:: ENTRIES SUPPLIED ::
++++++++

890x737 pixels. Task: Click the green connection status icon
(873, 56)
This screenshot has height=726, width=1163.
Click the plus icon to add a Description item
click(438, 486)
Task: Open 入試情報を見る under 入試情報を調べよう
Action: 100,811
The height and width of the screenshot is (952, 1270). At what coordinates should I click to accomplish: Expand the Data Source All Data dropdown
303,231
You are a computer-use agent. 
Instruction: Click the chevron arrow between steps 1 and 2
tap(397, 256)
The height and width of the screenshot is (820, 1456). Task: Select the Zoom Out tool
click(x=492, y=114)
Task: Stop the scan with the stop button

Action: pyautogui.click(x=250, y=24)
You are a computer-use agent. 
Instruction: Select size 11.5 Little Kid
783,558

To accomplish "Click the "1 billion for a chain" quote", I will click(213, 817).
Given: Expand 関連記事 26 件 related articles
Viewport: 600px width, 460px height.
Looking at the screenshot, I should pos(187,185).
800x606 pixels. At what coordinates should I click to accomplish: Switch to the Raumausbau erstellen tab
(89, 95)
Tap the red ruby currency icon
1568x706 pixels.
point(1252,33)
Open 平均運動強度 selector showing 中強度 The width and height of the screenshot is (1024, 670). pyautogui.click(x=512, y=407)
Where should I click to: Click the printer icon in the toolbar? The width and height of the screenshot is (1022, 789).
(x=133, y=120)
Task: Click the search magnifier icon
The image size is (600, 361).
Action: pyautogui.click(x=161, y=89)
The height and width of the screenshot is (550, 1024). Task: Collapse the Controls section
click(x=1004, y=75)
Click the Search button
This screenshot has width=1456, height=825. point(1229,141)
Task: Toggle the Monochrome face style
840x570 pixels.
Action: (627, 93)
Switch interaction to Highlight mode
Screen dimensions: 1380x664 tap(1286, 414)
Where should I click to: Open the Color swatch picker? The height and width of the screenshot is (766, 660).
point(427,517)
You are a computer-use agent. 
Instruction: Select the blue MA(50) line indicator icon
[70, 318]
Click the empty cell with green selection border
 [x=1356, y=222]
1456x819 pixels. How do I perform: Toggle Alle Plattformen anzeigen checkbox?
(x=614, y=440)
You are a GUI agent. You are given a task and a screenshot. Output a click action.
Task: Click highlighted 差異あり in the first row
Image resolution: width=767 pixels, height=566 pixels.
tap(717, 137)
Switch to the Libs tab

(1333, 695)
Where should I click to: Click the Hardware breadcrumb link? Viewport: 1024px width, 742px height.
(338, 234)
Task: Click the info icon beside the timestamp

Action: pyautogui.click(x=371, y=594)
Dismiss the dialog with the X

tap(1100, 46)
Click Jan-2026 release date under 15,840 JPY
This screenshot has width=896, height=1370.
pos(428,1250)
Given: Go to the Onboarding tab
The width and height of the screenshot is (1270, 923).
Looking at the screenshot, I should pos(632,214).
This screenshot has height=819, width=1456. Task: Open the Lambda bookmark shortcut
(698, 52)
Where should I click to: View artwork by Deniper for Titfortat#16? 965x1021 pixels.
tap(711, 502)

++++++++

:: WHAT NEEDS TO BE DONE ::
Lay out every line of the records above as a Markdown table with the columns Row and Line, numbering the rows and leaving out blank lines.

:: RESULT OF THE EXERCISE ::
| Row | Line |
|---|---|
| 1 | 890x737 pixels. Task: Click the green connection status icon |
| 2 | (873, 56) |
| 3 | This screenshot has height=726, width=1163. |
| 4 | Click the plus icon to add a Description item |
| 5 | click(438, 486) |
| 6 | Task: Open 入試情報を見る under 入試情報を調べよう |
| 7 | Action: 100,811 |
| 8 | The height and width of the screenshot is (952, 1270). At what coordinates should I click to accomplish: Expand the Data Source All Data dropdown |
| 9 | 303,231 |
| 10 | You are a computer-use agent.  |
| 11 | Instruction: Click the chevron arrow between steps 1 and 2 |
| 12 | tap(397, 256) |
| 13 | The height and width of the screenshot is (820, 1456). Task: Select the Zoom Out tool |
| 14 | click(x=492, y=114) |
| 15 | Task: Stop the scan with the stop button |
| 16 | Action: pyautogui.click(x=250, y=24) |
| 17 | You are a computer-use agent.  |
| 18 | Instruction: Select size 11.5 Little Kid |
| 19 | 783,558 |
| 20 | To accomplish "Click the "1 billion for a chain" quote", I will click(213, 817). |
| 21 | Given: Expand 関連記事 26 件 related articles |
| 22 | Viewport: 600px width, 460px height. |
| 23 | Looking at the screenshot, I should pos(187,185). |
| 24 | 800x606 pixels. At what coordinates should I click to accomplish: Switch to the Raumausbau erstellen tab |
| 25 | (89, 95) |
| 26 | Tap the red ruby currency icon |
| 27 | 1568x706 pixels. |
| 28 | point(1252,33) |
| 29 | Open 平均運動強度 selector showing 中強度 The width and height of the screenshot is (1024, 670). pyautogui.click(x=512, y=407) |
| 30 | Where should I click to: Click the printer icon in the toolbar? The width and height of the screenshot is (1022, 789). |
| 31 | (x=133, y=120) |
| 32 | Task: Click the search magnifier icon |
| 33 | The image size is (600, 361). |
| 34 | Action: pyautogui.click(x=161, y=89) |
| 35 | The height and width of the screenshot is (550, 1024). Task: Collapse the Controls section |
| 36 | click(x=1004, y=75) |
| 37 | Click the Search button |
| 38 | This screenshot has width=1456, height=825. point(1229,141) |
| 39 | Task: Toggle the Monochrome face style |
| 40 | 840x570 pixels. |
| 41 | Action: (627, 93) |
| 42 | Switch interaction to Highlight mode |
| 43 | Screen dimensions: 1380x664 tap(1286, 414) |
| 44 | Where should I click to: Open the Color swatch picker? The height and width of the screenshot is (766, 660). |
| 45 | point(427,517) |
| 46 | You are a computer-use agent.  |
| 47 | Instruction: Select the blue MA(50) line indicator icon |
| 48 | [70, 318] |
| 49 | Click the empty cell with green selection border |
| 50 |  [x=1356, y=222] |
| 51 | 1456x819 pixels. How do I perform: Toggle Alle Plattformen anzeigen checkbox? |
| 52 | (x=614, y=440) |
| 53 | You are a GUI agent. You are given a task and a screenshot. Output a click action. |
| 54 | Task: Click highlighted 差異あり in the first row |
| 55 | Image resolution: width=767 pixels, height=566 pixels. |
| 56 | tap(717, 137) |
| 57 | Switch to the Libs tab |
| 58 | (1333, 695) |
| 59 | Where should I click to: Click the Hardware breadcrumb link? Viewport: 1024px width, 742px height. |
| 60 | (338, 234) |
| 61 | Task: Click the info icon beside the timestamp |
| 62 | Action: pyautogui.click(x=371, y=594) |
| 63 | Dismiss the dialog with the X |
| 64 | tap(1100, 46) |
| 65 | Click Jan-2026 release date under 15,840 JPY |
| 66 | This screenshot has width=896, height=1370. |
| 67 | pos(428,1250) |
| 68 | Given: Go to the Onboarding tab |
| 69 | The width and height of the screenshot is (1270, 923). |
| 70 | Looking at the screenshot, I should pos(632,214). |
| 71 | This screenshot has height=819, width=1456. Task: Open the Lambda bookmark shortcut |
| 72 | (698, 52) |
| 73 | Where should I click to: View artwork by Deniper for Titfortat#16? 965x1021 pixels. |
| 74 | tap(711, 502) |